AI industry leaders praise Deepseek's approach
The AI community has taken notice. Jack Clark, former OpenAI policy head and Anthropic co-founder, said Deepseek hired a group of "inscrutable wizards." Andrej Karpathy praised their efficiency: "DeepSeek making it look easy today with an open weights release of a frontier-grade LLM trained on a joke of a budget."
Senior Nvidia researcher Jim Fan sees their limited resources as an advantage: "Resource constraints are a beautiful thing. Survival instinct in a cut-throat AI competitive land is a prime drive for breakthroughs."
"Superior OSS models put huge pressure on commercial, frontier LLM companies to move faster," Fan wrote.
Meta's AI chief scientist Yann LeCun called their V3 model "excellent" and praised their open-source commitment, saying they've followed the true spirit of open research by improving existing technology and sharing their process.

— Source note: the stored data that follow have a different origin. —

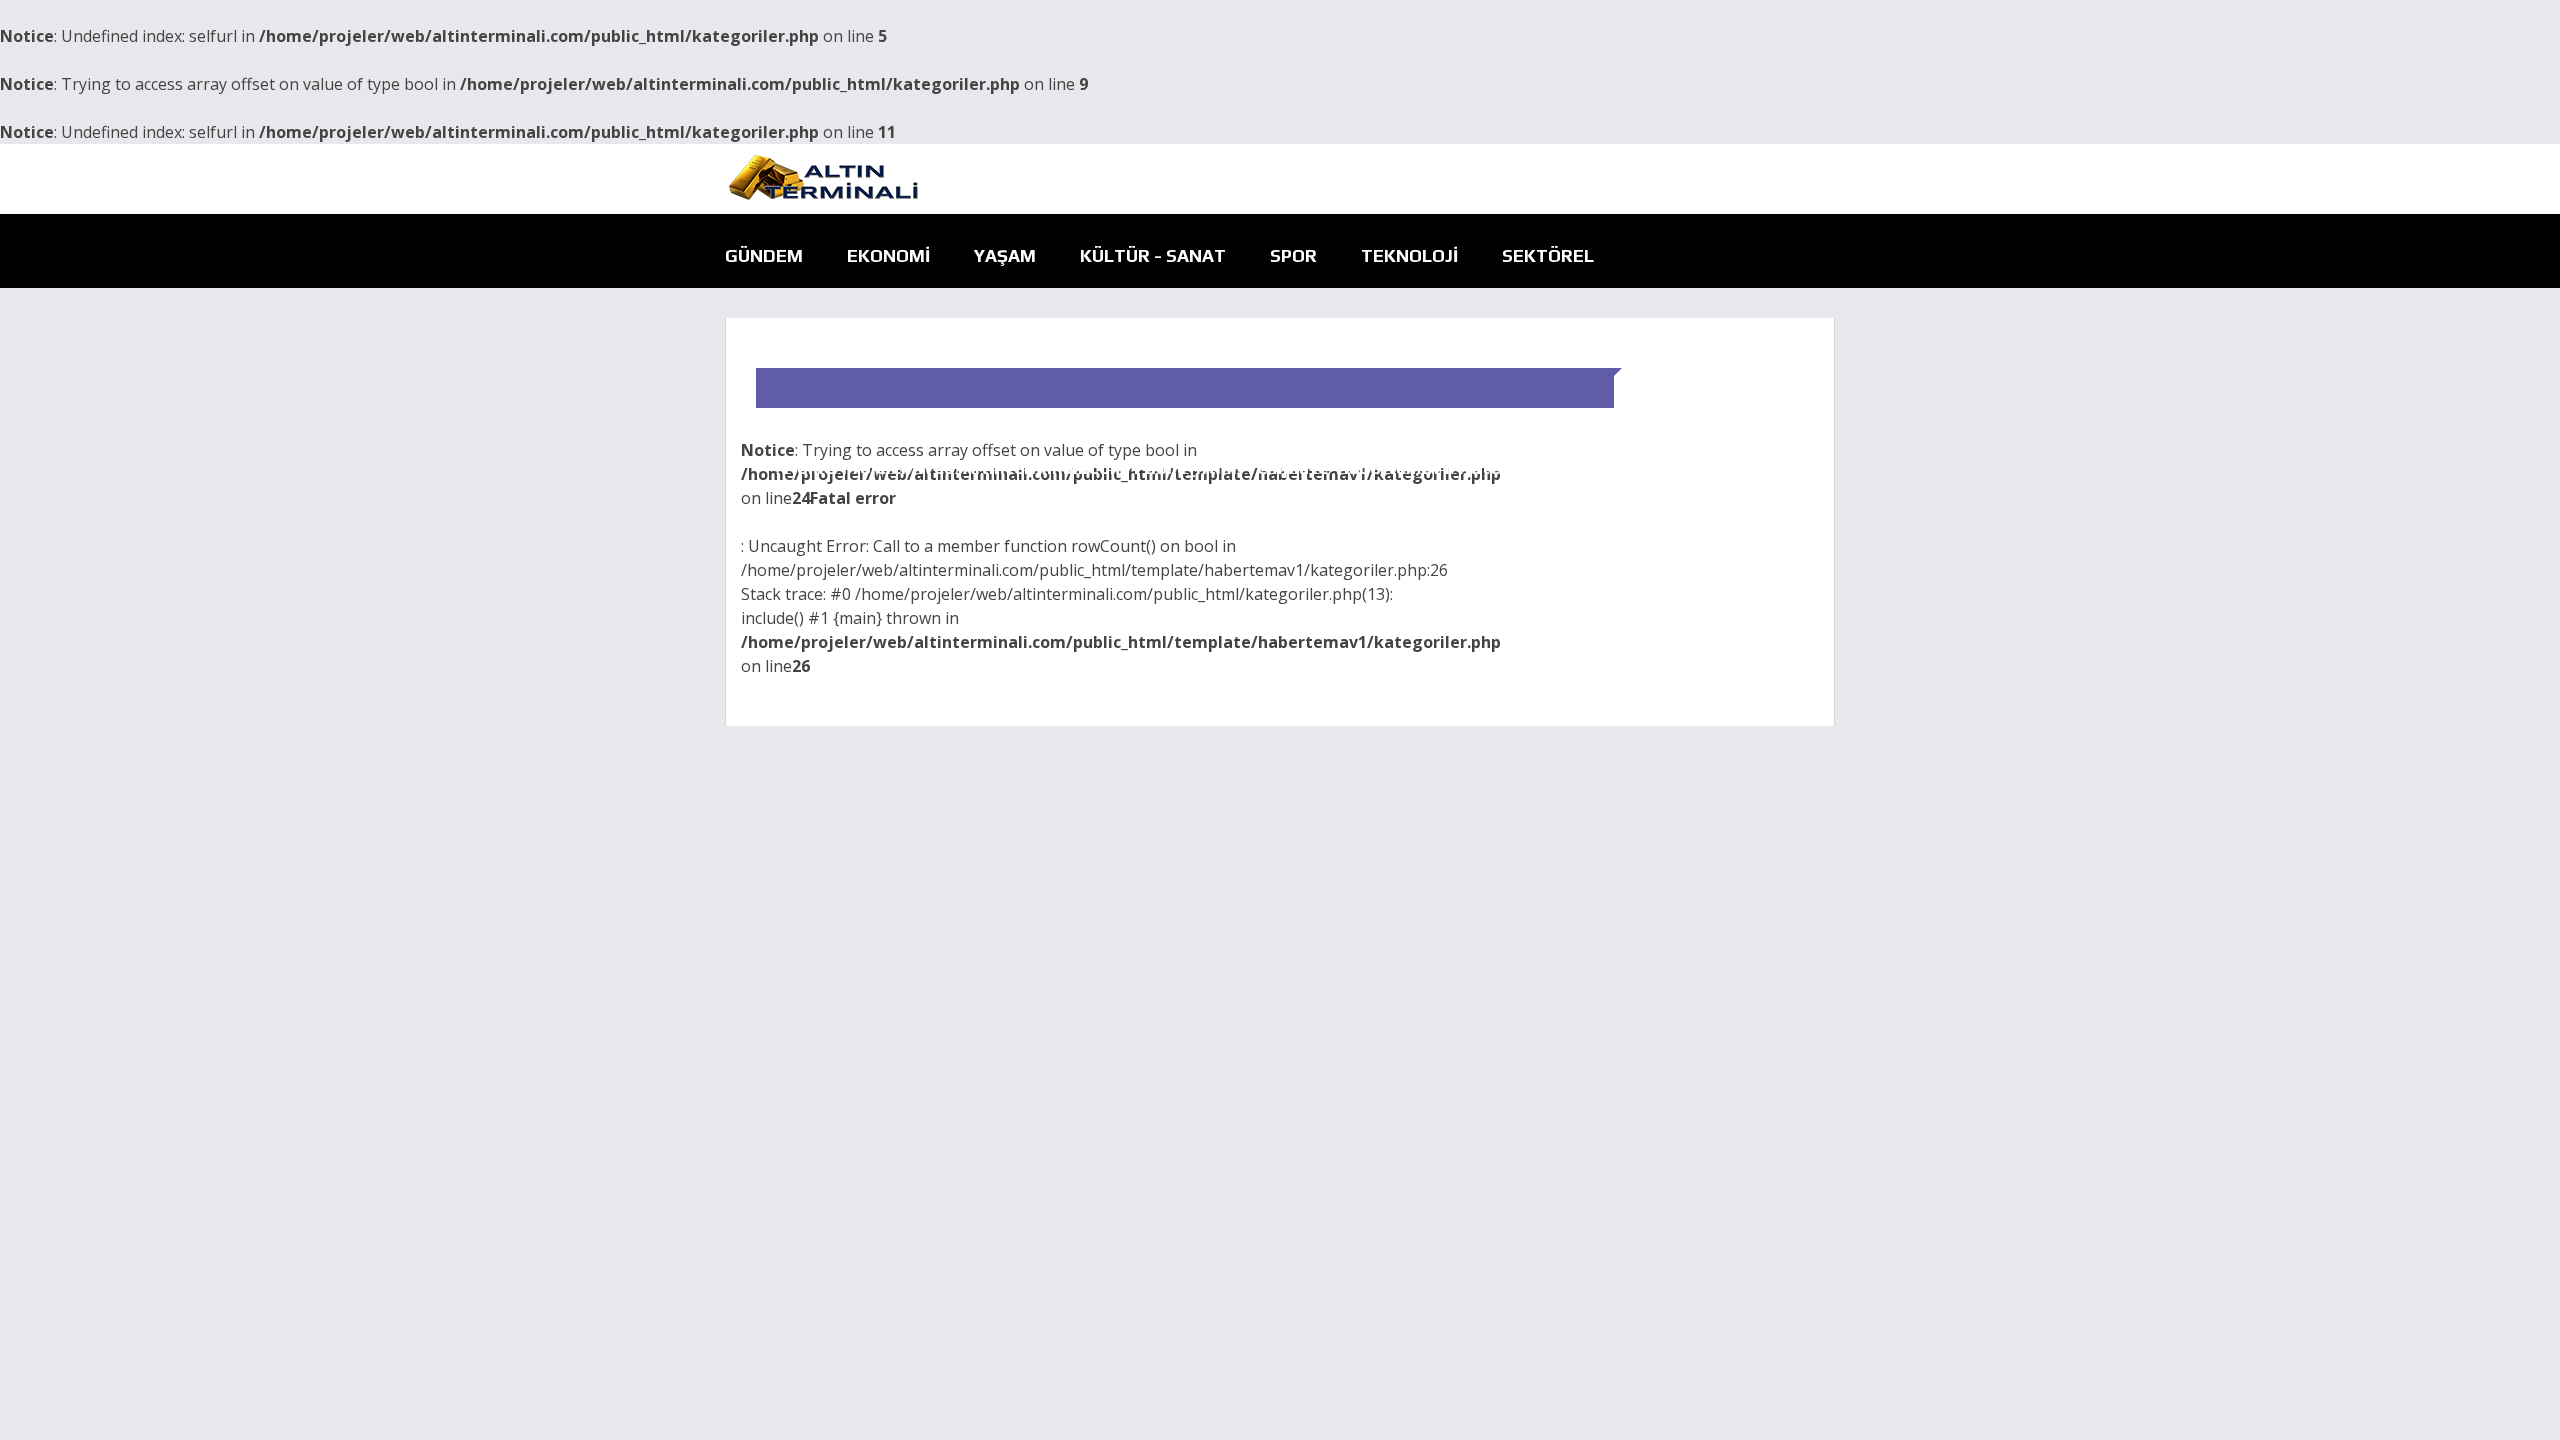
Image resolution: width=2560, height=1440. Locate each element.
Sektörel (1548, 255)
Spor (1293, 255)
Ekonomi (888, 255)
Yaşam (1005, 255)
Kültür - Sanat (1153, 255)
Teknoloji (1409, 255)
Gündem (764, 255)
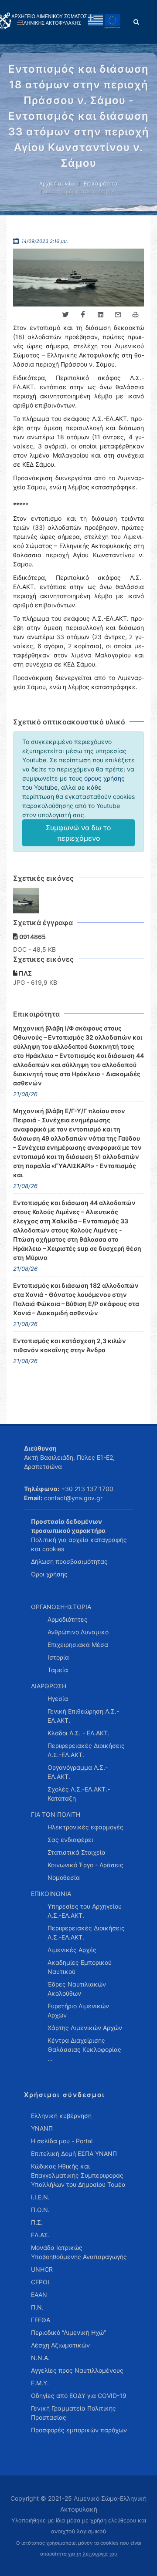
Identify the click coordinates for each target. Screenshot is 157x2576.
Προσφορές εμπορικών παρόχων (79, 2430)
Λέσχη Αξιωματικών (60, 2345)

Questions about government oversight and training methods
Despite the impressive benchmarks and industry praise, several questions cloud Deepseek's rise. Like all Chinese AI companies, Deepseek's models must comply with state censorship, and their relationship with the government remains unclear.
There's also uncertainty about their training methods - their models sometimes identify themselves as ChatGPT, suggesting they might train on Western AI outputs.
But while most Western AI companies prohibit this practice, they face their own copyright lawsuits over training data because they used copyrighted data to develop systems that might be competition to the people who created that data in the first place.
This raises questions about who gets to set the rules for AI development and training, and shines a light on the industry's blatant double standards. In a way, it seems poetic justice for Deepseek to ignore these rules to catch up.